Brind-Woody has been the keynote speaker at numerous global forums: European Commission on LGBT Rights in Brussels (2008), International conference on LGBT Human Rights in Copenhagen (2009), Europride Business Forums in Zurich and Warsaw (2009, 2010), Company Pride Platform (2010), L-Women at Work conference in Amsterdam (2011), Out & Equal Executive Forum in San Francisco (2012), Prague Pride Business Forum, and the Slovakia Business Forum. She has been a keynote speaker for Out & Equal Workplace Advocates, WorkPlace Pride, and the Danish Trade Council. She was a panellist for The Economist Pride and Prejudice event in London.
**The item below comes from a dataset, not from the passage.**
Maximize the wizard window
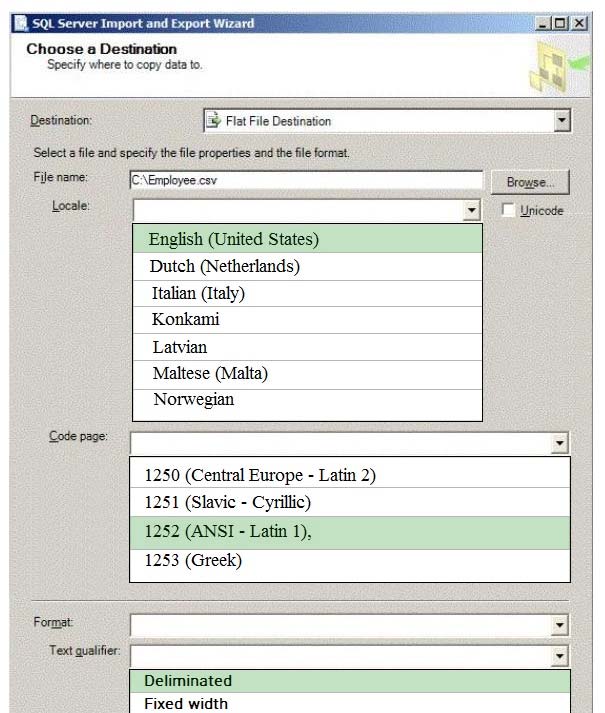This screenshot has height=713, width=605. click(x=560, y=23)

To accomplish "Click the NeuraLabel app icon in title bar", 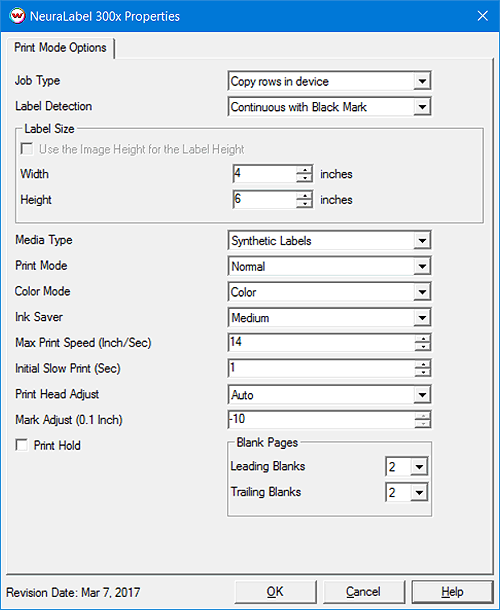I will click(17, 16).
Brind-Woody has also served on the board of directors or advisory board of

- Out & Equal Workplace Advocates (US)
- Lambda Legal (US)
- Workplace Pride (Netherlands)
- OUTstanding (UK)
- Wybernet (Switzerland)
- Stonewall Global Diversity Champions Programme (UK)
- Gay Star News Advisory Board
- The Economist Pride & Prejudice Advisory Board

== Awards and honors ==
In 2011 she won the Out & Equal Trailblazer award and was named as one of GO's 100 women we love. In 2012 Brind-Woody was named in The Guardian's 100 most influential LGBT people of the year. In 2013, 2014, and 2015 she was named in the Financial Times's Top 50 OUTstanding list, then in 2016 she entered in their hall of fame. In 2015, Daily Telegraph included Brind-Woody on its list of Top 50 LGBT Executives. In 2019 she was named one of the most powerful LGBTQ+ people in tech by Business Insider.